La pub, à nouveau, peut y jouer sa partition. Elle le fait déjà en incitant les marques à la générosité, l’une après l’autre elles s’engagent dans la défense des grandes causes, et la lutte contre les grands périls. Une course a l’exemplarité imposée. Les réseaux sociaux veillant au grain, prêts à se mobiliser au moindre dérapage. A la valeur d’usage et d’image qui forgeait une réputation dans les années passées, se joint une obligation de valeur sociale ajoutée. Le hit parade des 100 leaders de « Fortune » montre que les 50 entreprises les plus « responsables » ont réalisé une performance boursière supérieure (+ 16%). Les voici entrées à part entière dans le grand concert de l’économie positive, celle du cœur et pas seulement du portefeuille. Havas la première a crée l’ONG One Young World et rassemble chaque année plusieurs milliers de jeunes leaders porteurs des idées d’avenir afin de les guider dans leur aventure. « Un bien faire et faire le bien » que David Jones décrit dans son opus sur les médias sociaux*.

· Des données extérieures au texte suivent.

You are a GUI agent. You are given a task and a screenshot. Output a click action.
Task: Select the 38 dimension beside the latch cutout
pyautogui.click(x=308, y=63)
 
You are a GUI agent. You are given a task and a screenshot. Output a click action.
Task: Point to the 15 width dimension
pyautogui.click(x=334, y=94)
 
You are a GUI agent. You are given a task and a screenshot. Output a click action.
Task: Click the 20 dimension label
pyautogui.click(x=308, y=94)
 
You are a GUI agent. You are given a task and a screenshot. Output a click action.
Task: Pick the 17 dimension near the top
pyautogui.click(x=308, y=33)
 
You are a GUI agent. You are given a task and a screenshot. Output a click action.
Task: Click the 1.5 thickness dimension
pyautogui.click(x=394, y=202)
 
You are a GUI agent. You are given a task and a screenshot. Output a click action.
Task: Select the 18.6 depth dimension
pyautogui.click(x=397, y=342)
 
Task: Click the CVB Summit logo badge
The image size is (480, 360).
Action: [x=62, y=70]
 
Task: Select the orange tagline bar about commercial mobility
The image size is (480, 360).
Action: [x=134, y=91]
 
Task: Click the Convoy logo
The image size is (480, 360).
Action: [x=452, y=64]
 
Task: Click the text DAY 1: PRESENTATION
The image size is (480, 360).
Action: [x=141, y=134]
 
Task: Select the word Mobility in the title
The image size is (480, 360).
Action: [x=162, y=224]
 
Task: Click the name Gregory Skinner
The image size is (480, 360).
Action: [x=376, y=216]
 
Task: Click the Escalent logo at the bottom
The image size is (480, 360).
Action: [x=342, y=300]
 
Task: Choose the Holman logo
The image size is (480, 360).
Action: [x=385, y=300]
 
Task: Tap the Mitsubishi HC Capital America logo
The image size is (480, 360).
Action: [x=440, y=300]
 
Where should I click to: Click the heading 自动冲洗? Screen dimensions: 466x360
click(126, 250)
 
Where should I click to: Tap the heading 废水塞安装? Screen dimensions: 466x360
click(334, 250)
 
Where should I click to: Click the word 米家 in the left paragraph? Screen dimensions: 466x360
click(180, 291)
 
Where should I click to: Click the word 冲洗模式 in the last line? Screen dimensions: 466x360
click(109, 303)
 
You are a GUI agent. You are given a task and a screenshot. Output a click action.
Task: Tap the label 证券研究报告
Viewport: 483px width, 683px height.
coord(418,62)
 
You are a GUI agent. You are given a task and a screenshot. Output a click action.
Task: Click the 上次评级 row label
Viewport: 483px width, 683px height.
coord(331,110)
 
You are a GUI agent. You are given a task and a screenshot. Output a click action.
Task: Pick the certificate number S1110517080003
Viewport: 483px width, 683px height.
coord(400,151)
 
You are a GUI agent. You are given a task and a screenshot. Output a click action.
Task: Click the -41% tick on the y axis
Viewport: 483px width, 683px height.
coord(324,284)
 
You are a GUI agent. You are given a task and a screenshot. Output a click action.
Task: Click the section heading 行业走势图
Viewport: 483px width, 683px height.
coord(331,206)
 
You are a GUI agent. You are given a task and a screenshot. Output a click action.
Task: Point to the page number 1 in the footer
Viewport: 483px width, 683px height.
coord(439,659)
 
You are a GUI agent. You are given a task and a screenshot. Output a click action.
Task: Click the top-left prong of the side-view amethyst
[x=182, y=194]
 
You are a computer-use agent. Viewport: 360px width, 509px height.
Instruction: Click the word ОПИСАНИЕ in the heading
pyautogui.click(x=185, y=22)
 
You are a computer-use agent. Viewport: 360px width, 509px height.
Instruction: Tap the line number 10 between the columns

Ultime danger à éviter, sous peine de dynamiter le système : la dictature de Big Brother. Depuis dix ans la société américaine Intellius nous livre à site ouvert : le tout savoir sur tout individu. Ni mystère de son parcours de vie et son parcours quotidien, ni secret de ses peines et de ses amours.
Les marketeurs y voient l’aubaine de communiquer en direct une offre d’achat spécifique et ciblée sur les lieux même de l’acte, à l’instant crucial où
l’acheteur hésite. Attention danger ! A passer les bornes de la « privacy » nous ne pouvons qu’espérer le retour d’ Orwell et de son 1984.
A ce rythme à mi siècle chaque terrien, tel un chien, sera badgé d’une puce technologique, son visage stocké en banque de données, ses iris scannés, ses empreintes numérisées, sera t-il homme ou déjà robot ? Le portable sera devenu insupportable.
Notre meilleur ami et meilleur ennemi, antidote à la solitude mais espion omniprésent, en direct sur l’info mais mouchard localisant chacun de nos gestes. Facebook nous aura, dès l’enfance, livré corps et âme aux géolocalisateurs du marketing comme de la police. Chaque seconde de notre vie pourra être retenue contre nous.
Nous serons en auto-confession permanente. La science ne sera plus fiction mais réalité. Notre vie privée rendue publique, de vidéosurveillance en vidéo-protection, ne nous appartiendra plus, nous l’aurons donné en offrande publique à Big Brother devenu Big Voyeur et Big Profiteur.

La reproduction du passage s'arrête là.